====== Records for processing

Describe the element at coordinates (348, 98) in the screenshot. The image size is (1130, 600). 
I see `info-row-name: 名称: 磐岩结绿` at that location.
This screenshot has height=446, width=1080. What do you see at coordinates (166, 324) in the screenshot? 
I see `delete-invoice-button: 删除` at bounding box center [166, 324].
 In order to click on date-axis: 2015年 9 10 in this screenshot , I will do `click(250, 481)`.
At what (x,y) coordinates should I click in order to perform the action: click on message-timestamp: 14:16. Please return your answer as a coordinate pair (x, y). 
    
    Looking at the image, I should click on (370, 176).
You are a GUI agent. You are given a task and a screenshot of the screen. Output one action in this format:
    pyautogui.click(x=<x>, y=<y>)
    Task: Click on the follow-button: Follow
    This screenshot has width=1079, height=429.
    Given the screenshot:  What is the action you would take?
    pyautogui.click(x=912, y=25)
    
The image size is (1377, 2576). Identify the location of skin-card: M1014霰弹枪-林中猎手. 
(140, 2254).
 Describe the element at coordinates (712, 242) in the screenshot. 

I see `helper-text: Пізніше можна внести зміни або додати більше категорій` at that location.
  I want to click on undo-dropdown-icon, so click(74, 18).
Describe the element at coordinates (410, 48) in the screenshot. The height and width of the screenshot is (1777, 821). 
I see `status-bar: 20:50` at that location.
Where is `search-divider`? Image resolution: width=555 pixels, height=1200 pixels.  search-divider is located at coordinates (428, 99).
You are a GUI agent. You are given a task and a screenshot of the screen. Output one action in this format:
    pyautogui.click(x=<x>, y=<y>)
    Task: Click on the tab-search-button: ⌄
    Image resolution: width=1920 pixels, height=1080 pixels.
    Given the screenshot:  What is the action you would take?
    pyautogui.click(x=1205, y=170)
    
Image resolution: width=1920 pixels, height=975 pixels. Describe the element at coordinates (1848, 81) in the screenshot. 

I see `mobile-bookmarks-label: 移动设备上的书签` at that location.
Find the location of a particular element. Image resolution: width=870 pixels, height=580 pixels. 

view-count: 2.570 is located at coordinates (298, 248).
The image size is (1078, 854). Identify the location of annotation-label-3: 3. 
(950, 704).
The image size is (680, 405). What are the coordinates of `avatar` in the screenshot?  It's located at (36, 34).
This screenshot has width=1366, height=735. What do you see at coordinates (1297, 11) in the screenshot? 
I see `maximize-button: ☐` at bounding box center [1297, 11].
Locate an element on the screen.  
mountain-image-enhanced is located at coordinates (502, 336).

============

**About this exercise**
Return every row above verbatim, from the first through the last, with all spacing, symbols, and non-English text unchanged.

**Task result**
Describe the element at coordinates (348, 98) in the screenshot. The image size is (1130, 600). 
I see `info-row-name: 名称: 磐岩结绿` at that location.
This screenshot has height=446, width=1080. What do you see at coordinates (166, 324) in the screenshot? 
I see `delete-invoice-button: 删除` at bounding box center [166, 324].
 In order to click on date-axis: 2015年 9 10 in this screenshot , I will do `click(250, 481)`.
At what (x,y) coordinates should I click in order to perform the action: click on message-timestamp: 14:16. Please return your answer as a coordinate pair (x, y). 
    
    Looking at the image, I should click on (370, 176).
You are a GUI agent. You are given a task and a screenshot of the screen. Output one action in this format:
    pyautogui.click(x=<x>, y=<y>)
    Task: Click on the follow-button: Follow
    This screenshot has width=1079, height=429.
    Given the screenshot:  What is the action you would take?
    pyautogui.click(x=912, y=25)
    
The image size is (1377, 2576). Identify the location of skin-card: M1014霰弹枪-林中猎手. 
(140, 2254).
 Describe the element at coordinates (712, 242) in the screenshot. 

I see `helper-text: Пізніше можна внести зміни або додати більше категорій` at that location.
  I want to click on undo-dropdown-icon, so click(74, 18).
Describe the element at coordinates (410, 48) in the screenshot. The height and width of the screenshot is (1777, 821). 
I see `status-bar: 20:50` at that location.
Where is `search-divider`? Image resolution: width=555 pixels, height=1200 pixels.  search-divider is located at coordinates (428, 99).
You are a GUI agent. You are given a task and a screenshot of the screen. Output one action in this format:
    pyautogui.click(x=<x>, y=<y>)
    Task: Click on the tab-search-button: ⌄
    Image resolution: width=1920 pixels, height=1080 pixels.
    Given the screenshot:  What is the action you would take?
    pyautogui.click(x=1205, y=170)
    
Image resolution: width=1920 pixels, height=975 pixels. Describe the element at coordinates (1848, 81) in the screenshot. 

I see `mobile-bookmarks-label: 移动设备上的书签` at that location.
Find the location of a particular element. Image resolution: width=870 pixels, height=580 pixels. 

view-count: 2.570 is located at coordinates (298, 248).
The image size is (1078, 854). Identify the location of annotation-label-3: 3. 
(950, 704).
The image size is (680, 405). What are the coordinates of `avatar` in the screenshot?  It's located at (36, 34).
This screenshot has width=1366, height=735. What do you see at coordinates (1297, 11) in the screenshot? 
I see `maximize-button: ☐` at bounding box center [1297, 11].
Locate an element on the screen.  
mountain-image-enhanced is located at coordinates (502, 336).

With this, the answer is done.